Part of the issue with the story, across all these variants, has always been – whose is it? Very often, the female lead has been the bigger name, but the structure of the plot generally means that the male lead takes over in the final third. Here, it’s much more Cooper’s story than Gaga’s all the way through. Previous incarnations of her character have been given new names as part of the star-making process (so Esther Blodgett becomes Vicki Lester). Here, slimy producer Rafi Gavron simply takes away Ally’s surname – a moment that never really lands because, almost unbelievably, we never find out what her original surname is!
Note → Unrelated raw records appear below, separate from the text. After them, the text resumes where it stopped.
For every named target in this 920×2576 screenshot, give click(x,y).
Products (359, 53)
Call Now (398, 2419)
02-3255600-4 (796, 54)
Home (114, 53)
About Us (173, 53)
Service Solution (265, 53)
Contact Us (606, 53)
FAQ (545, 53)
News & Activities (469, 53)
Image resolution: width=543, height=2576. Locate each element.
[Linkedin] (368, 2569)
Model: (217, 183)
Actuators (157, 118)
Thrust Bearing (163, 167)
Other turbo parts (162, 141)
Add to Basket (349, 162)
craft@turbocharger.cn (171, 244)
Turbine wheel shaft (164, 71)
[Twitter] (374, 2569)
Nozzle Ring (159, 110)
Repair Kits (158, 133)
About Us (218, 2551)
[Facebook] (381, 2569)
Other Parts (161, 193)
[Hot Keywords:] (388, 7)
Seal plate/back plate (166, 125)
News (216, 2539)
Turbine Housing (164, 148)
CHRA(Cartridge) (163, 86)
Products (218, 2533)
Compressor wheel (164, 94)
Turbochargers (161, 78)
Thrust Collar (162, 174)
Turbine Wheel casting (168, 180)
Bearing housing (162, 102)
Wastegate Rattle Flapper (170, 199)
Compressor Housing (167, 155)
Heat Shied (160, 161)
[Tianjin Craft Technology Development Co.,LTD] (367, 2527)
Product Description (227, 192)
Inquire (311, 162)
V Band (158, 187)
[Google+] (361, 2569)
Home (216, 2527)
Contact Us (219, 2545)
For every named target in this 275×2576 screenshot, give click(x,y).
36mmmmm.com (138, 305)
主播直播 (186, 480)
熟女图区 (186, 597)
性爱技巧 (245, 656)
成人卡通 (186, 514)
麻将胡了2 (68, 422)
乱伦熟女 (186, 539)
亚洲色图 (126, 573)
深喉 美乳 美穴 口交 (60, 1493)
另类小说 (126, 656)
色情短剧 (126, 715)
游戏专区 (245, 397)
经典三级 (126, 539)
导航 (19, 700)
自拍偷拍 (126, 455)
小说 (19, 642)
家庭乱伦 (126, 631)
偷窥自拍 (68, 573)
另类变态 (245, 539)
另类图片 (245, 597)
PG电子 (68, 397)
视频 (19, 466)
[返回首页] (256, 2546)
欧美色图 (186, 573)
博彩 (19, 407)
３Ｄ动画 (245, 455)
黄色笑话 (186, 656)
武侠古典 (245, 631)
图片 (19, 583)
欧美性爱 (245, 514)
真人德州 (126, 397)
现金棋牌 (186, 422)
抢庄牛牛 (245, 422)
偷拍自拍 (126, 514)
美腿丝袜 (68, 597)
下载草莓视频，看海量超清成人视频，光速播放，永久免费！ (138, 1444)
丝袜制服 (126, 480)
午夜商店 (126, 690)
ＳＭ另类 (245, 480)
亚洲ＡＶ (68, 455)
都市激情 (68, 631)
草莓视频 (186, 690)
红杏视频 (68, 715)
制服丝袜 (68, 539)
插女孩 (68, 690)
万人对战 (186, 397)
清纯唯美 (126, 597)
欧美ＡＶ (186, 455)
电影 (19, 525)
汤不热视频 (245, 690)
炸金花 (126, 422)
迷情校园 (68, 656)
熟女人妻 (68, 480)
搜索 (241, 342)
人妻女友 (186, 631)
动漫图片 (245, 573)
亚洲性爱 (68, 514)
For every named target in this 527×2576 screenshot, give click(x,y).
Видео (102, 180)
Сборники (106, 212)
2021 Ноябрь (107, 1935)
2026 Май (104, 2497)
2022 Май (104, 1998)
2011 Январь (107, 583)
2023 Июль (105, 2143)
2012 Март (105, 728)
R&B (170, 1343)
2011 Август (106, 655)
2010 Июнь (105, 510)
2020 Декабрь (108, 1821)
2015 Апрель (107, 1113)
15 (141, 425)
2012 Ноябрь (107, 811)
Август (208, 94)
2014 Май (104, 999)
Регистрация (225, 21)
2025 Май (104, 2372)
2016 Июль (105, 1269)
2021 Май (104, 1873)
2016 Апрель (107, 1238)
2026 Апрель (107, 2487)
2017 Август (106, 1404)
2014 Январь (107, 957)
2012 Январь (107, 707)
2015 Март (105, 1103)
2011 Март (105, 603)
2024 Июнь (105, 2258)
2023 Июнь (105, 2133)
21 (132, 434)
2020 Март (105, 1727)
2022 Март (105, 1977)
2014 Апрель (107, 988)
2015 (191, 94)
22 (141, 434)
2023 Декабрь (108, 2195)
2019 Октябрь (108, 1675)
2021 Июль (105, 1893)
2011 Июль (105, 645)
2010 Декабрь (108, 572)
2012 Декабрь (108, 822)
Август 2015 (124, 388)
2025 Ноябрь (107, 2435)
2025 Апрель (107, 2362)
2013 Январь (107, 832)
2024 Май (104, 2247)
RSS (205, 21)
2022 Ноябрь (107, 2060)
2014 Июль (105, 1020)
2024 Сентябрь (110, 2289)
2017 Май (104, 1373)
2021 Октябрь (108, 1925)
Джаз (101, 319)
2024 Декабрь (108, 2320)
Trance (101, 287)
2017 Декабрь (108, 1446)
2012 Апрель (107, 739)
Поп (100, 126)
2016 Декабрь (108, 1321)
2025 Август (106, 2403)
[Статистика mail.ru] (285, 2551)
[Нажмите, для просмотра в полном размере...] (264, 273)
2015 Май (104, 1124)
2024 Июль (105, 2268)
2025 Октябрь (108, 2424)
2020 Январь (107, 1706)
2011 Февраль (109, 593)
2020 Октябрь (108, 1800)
Both Cooper and Gaga have families around them (which isn’t always the case in earlier versions), but Cooper’s is much more fleshed-out and his interactions with brother Sam Elliot (never better), and Dave Chapelle drive much of the action. What’s weird is that, Gaga aside, this is a woman-free story. Ally has a father (Andrew Dice Clay – no, really!) but no mother. She sings at a male drag bar. Her best friend is a gay man. Where are her female friends??
Little of this really matters while the film is on though. Cooper and Gaga have chemistry to spare, and even if the film closely hugs the contours of previous versions, it consistently finds ways to make them fresh and engaging. Ally’s first song on-stage with Jackson Maine is particularly fine, with Gaga pitching Ally’s uncertainty, strength, talent, delight and terror perfectly. Only the end of Jackson’s story seems a little hasty. Norman Maine overhears Esther Blodgett deciding to give up her career to look after her husband. Jackson Maine just takes his wife’s producer’s word for it and obediently fetches a sturdy belt.
As director, Cooper occasionally falls prey to some TV-commercial lighting and framing, and his sometimes eccentric editing rhythms don’t always work, but overall, this is confident, engaging, character-driven movie-making. It deserves its bonanza box office and if it does take home armfuls of Oscars – well, it will be a safe but not undeserving choice.